Keuntungan Besar di Balik Perjanjian
Agar semakin yakin bahwa Hudaibiyah adalah kemenangan besar,
mari kita lihat apa yang diperoleh kaum Muslimin darinya:
Pertama, Quraisy mengakui kaum Muslimin sebagai
tandingan yang setara. Ini adalah promosi besar bagi Islam di mata seluruh
Jazirah Arab.
Kedua, gencatan senjata memberi kesempatan kaum
Muslimin untuk menyebarkan Islam ke seluruh penjuru Jazirah dan ke
negara-negara tetangga. Rasulullah ﷺ mengirim surat kepada para raja dan penguasa, sehingga Islam
tersebar jauh lebih luas.
Ketiga, pengakuan bahwa kaum Muslimin akan berumrah
tahun depan, tanpa pertumpahan darah, adalah apa yang diinginkan kaum Muslimin.

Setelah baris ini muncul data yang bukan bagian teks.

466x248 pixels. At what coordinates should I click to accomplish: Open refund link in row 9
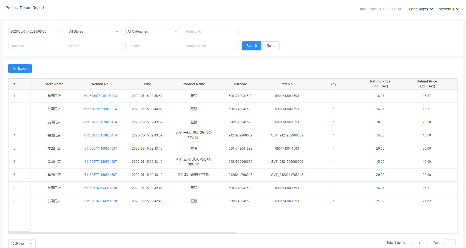pyautogui.click(x=101, y=201)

Keempat, pasal yang paling menyakitkan hati sebagian
sahabat—tentang pengembalian orang yang hijrah—ternyata terbukti tidak
berbahaya. Tidak ada seorang pun yang murtad kembali ke Quraisy. Sebaliknya,
pasal ini justru menjadi bumerang bagi Quraisy sendiri.

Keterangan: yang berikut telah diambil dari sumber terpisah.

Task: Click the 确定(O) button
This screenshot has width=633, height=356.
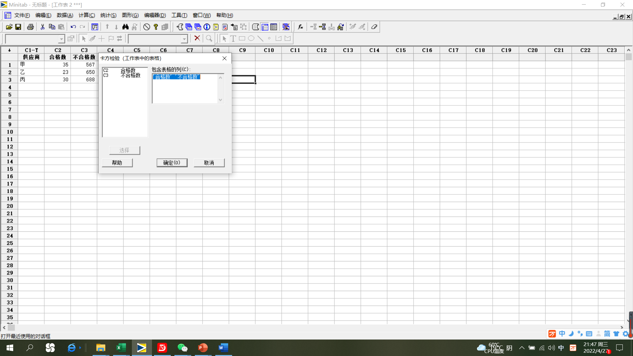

Abu Bashir dan Runtuhnya Pasal Pengembalian
Seorang muslim Quraisy bernama Abu Bashir bin Usaid
Ats-Tsaqafi melarikan diri ke Madinah. Quraisy mengirim dua orang untuk
memintanya kembali. Rasulullah ﷺ menyerahkannya dan berkata, "Wahai Abu Bashir, kita telah
memberi perjanjian kepada kaum ini, dan dalam agama kita tidak boleh
berkhianat. Allah akan memberimu jalan keluar. Kembalilah kepada kaummu."

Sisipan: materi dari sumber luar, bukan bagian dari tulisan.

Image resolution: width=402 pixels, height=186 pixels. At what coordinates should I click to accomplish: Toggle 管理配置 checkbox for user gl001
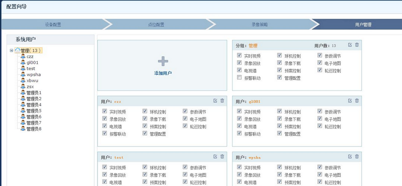click(280, 134)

Abu Bashir protes, "Wahai Rasulullah, apakah engkau
mengembalikanku kepada kaum musyrikin untuk memfitnah agamaku?" Rasulullah
hanya mengulangi perkataannya.
Di perjalanan, saat singgah di Dzul Hulaifah, Abu Bashir
berhasil merebut pedang salah satu penjaganya dan membunuhnya. Penjaga lainnya
lari terbirit-birit ke Madinah. Rasulullah ﷺ yang melihatnya berkata, "Orang ini
pastinya ketakutan." Setelah mendengar ceritanya, beliau menjamin
keamanannya.
Abu Bashir kembali dan berkata, "Demi Allah, Allah
telah menepati janji-Mu. Engkau telah mengembalikanku, lalu Allah
menyelamatkanku." Rasulullah ﷺ bersabda, "Celaka ibunya, sungguh dia adalah penyulut
perang jika saja ada orang bersamanya."
Abu Bashir menangkap maksud Rasulullah. Ia pergi ke Al-'Aish, sebuah tempat di pesisir jalur dagang Quraisy ke Syam. Tak lama, Abu Jandal menyusulnya, dan terus bertambah hingga 70 orang lebih. Mereka memutus jalur perdagangan Quraisy. Akhirnya Quraisy mengirim utusan memohon kepada Rasulullah ﷺ agar mengambil mereka dan menjamin keamanan mereka. Mereka rela pasal pengembalian itu dibatalkan, siapa pun yang datang kepada Nabi tidak akan diminta kembali.
Inilah bukti bahwa pandangan Rasulullah ﷺ jauh lebih baik
daripada pandangan para sahabat. Sahl bin Hunaif, seorang sahabat mulia,
berkata, "Wahai manusia, curigailah pendapat kalian sendiri. Sungguh, pada
hari Abu Jandal, seandainya aku sanggup menolak perintah Rasulullah ﷺ,
pasti aku lakukan. Tapi Allah dan Rasul-Nya lebih tahu." Umar bin Khattab
juga berkata, "Curigailah pendapat dalam urusan agama. Sungguh, aku pernah
menolak perintah Rasulullah ﷺ
dengan pendapatku, padahal aku tidak mengingkari kebenaran. Rasulullah ridha
sementara aku menolak, hingga beliau berkata, 'Wahai Umar, engkau melihatku
ridha tapi engkau menolak?'"
Semoga Allah meridhai para sahabat semuanya, dan semoga
kisah ini menjadi pelajaran bahwa di balik setiap peristiwa yang tampak pahit,
tersimpan hikmah dan kemenangan yang hanya diketahui oleh Allah dan Rasul-Nya.